··· EXTRAIT DU DOCUMENT

Il emporte avec lui une plaque gravée : "À la mémoire de tous les légionnaires tombés au champ d’Honneur au cours des combats de Diên Biên Phù", qu'il dépose au Musée militaire de Diên Biên Phù.
D’autre part, il découvre une dalle de ciment, entourée d’une petite murette, érigée dans les années 80 par un particulier inconnu sur laquelle est inscrit : "Pour les morts de l’armée française à Diên Biên Phù".
Cette dalle jamais entretenue est abandonnée au milieu des champs de maïs, cassée, fêlée, sale, pourrie et envahie par la végétation ; la petite murette a en partie disparu.
À la vue de cette misère, il la restaure, la repeint et la remet à neuf avec les moyens du bord disponibles à Diên Biên Phù.


Après son retour en France, étant donné que beaucoup de monde a été mis au courant de ces faits, il espère que son histoire fera bouger les personnes concernées, ou incitera les autorités à entreprendre une action en faveur des morts et disparus d'Indochine.
Malheureusement, rien ne bouge car aucun gouvernement, aucun ministère concerné, ni personne ne s’est intéressé à faire, sur place, quelque chose de digne pour honorer les soldats morts pour la patrie.

Comme aucun corps n’a jamais été rapatrié de Diên Biên Phù vers la France, Rodel décide de créer et de construire lui-même et tout seul, à l’occasion du 40e anniversaire de la fin de la bataille de Diên Biên Phù et de la guerre d’Indochine, un véritable monument aux morts, digne de ce nom, sur l’ancien champ de bataille de Diên Biên Phù.

Il précise que son monument est dédié à tous ceux qui sont tombés au champ d’Honneur, "morts pour la France", c’est-à-dire à l’ensemble des troupes de l'armée française, y compris les tirailleurs, paras, commandos et supplétifs vietnamiens, les montagnards et les civils vietnamiens ou autres ethnies fidèles à la France, pendant toute la guerre d’Indochine, et non pas seulement aux légionnaires morts à Diên Biên Phù.

······
··· CONTENU DES DONNÉES

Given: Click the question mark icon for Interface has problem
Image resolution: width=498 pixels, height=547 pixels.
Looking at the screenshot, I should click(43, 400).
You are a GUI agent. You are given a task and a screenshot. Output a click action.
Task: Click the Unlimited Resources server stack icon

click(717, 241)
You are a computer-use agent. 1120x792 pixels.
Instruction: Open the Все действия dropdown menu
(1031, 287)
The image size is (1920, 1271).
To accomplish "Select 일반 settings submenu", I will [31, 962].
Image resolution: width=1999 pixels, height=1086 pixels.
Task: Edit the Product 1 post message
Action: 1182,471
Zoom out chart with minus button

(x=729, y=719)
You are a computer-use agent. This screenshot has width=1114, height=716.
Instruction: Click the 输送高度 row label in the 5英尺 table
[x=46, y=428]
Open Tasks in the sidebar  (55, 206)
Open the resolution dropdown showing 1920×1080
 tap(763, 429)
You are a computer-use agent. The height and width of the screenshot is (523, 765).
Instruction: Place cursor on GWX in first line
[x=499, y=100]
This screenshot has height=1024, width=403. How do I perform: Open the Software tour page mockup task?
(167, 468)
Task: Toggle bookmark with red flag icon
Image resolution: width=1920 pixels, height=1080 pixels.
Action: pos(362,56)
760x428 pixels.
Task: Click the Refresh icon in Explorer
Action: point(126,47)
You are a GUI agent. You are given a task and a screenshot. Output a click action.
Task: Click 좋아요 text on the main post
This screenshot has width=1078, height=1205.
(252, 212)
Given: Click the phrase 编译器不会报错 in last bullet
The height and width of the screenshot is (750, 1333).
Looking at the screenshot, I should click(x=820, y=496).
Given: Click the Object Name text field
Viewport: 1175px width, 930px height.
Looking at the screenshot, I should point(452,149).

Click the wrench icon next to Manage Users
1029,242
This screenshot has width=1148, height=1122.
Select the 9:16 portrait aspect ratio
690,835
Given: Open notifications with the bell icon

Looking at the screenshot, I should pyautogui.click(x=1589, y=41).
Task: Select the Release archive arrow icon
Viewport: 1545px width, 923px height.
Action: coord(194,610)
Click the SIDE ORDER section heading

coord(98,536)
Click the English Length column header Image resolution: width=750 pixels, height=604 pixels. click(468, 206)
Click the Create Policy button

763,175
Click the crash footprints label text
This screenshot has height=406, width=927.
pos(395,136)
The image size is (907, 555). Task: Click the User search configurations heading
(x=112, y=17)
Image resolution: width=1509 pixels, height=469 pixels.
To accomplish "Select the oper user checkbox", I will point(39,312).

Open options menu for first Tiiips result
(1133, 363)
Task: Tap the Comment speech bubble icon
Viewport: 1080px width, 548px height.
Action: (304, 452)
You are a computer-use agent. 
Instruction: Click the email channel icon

······

▸ TRAVAIL DEMANDÉ:
a) Recopiez mot pour mot un passage de l'extrait sur Diên Biên Phù. Commencez aux mots « Il emporte avec » et arrêtez-vous après « en partie disparu. ».
b) D'après l'extrait sur Diên Biên Phù, à quelle occasion Rodel décide-t-il de construire un monument aux morts ?
c) Pour chacune des affirmations suivantes, dites si l'extrait sur Diên Biên Phù la confirme, en citant les mots décisifs du texte.
(i) La dalle de ciment a été érigée dans les années 80 par un particulier inconnu.
(ii) Des corps ont été rapatriés de Diên Biên Phù vers la France.
(iii) Le monument de Rodel est dédié uniquement aux légionnaires morts à Diên Biên Phù.

▸ RÉPONSES:
a)
Il emporte avec lui une plaque gravée : "À la mémoire de tous les légionnaires tombés au champ d’Honneur au cours des combats de Diên Biên Phù", qu'il dépose au Musée militaire de Diên Biên Phù.
D’autre part, il découvre une dalle de ciment, entourée d’une petite murette, érigée dans les années 80 par un particulier inconnu sur laquelle est inscrit : "Pour les morts de l’armée française à Diên Biên Phù".
Cette dalle jamais entretenue est abandonnée au milieu des champs de maïs, cassée, fêlée, sale, pourrie et envahie par la végétation ; la petite murette a en partie disparu.

b) À l'occasion du 40e anniversaire de la fin de la bataille de Diên Biên Phù et de la guerre d'Indochine.

c)
(i) Oui : « érigée dans les années 80 par un particulier inconnu ».
(ii) Non : « aucun corps n’a jamais été rapatrié de Diên Biên Phù vers la France ».
(iii) Non : « et non pas seulement aux légionnaires morts à Diên Biên Phù ».